Figure 7: Ablation paper on the guidance scale $\lambda \in [2.5, 5.0]$ , measuring performance at 0.5 intervals using DB-LoRA based on SANA.

Figure 7 presents an ablation paper on the guidance scale, showing that personalization guidance improves both subject and text fidelity compared to CFG, regardless of the guidance scale.

Figure 8: Qualitative results of our guidance across diverse tasks.

Figure 8 shows qualitative results across diverse tasks, demonstrating the broad applicability of personalization guidance.

Figure 9: Ablation paper on the number of training steps. Notably, our method achieves superior subject fidelity with fewer steps, demonstrating enhanced efficiency.

Figure 9 illustrates that personalization guidance achieves superior subject fidelity with fewer training steps, demonstrating enhanced efficiency.

Figure 10: Comparison with other guidance techniques. These images are generated by fine-tuned SD 2.1 [ldm] using DB-LoRA and ClassDiffusion.

Figure 11: Comparison with other guidance techniques. These images are generated by fine-tuned SANA [sana].

Figures 10 and 11 provide additional visual comparisons, further supporting the effectiveness of personalization guidance.

Conclusion

The paper presents a compelling approach to address the trade-off between subject and text fidelity in personalized text-to-image generation.
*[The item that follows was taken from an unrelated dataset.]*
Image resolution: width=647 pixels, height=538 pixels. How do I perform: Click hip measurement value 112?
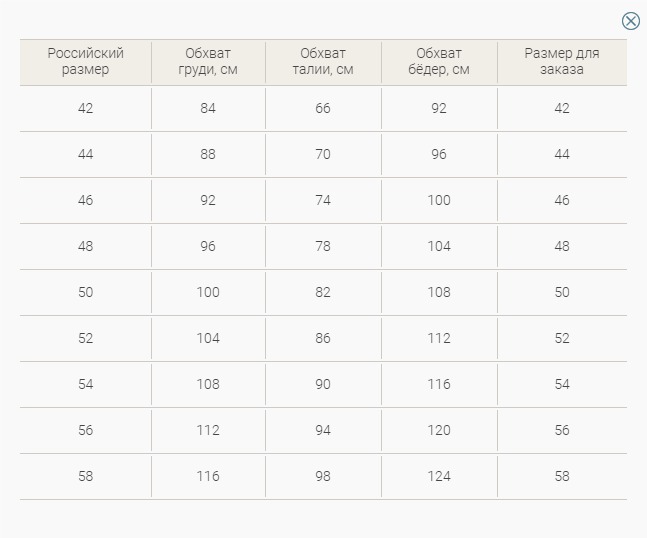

The proposed personalization guidance technique, based on weight interpolation and an unlearned weak model, offers a simple yet effective way to steer the output toward a balanced latent space. The extensive experimental results and user paper demonstrate the superior performance and broad applicability of the proposed method. The ability to adjust the degree of adaptation through weight interpolation at inference offers a practical advantage over existing methods. This research has significant implications for the development of more controllable and high-quality personalized generative models.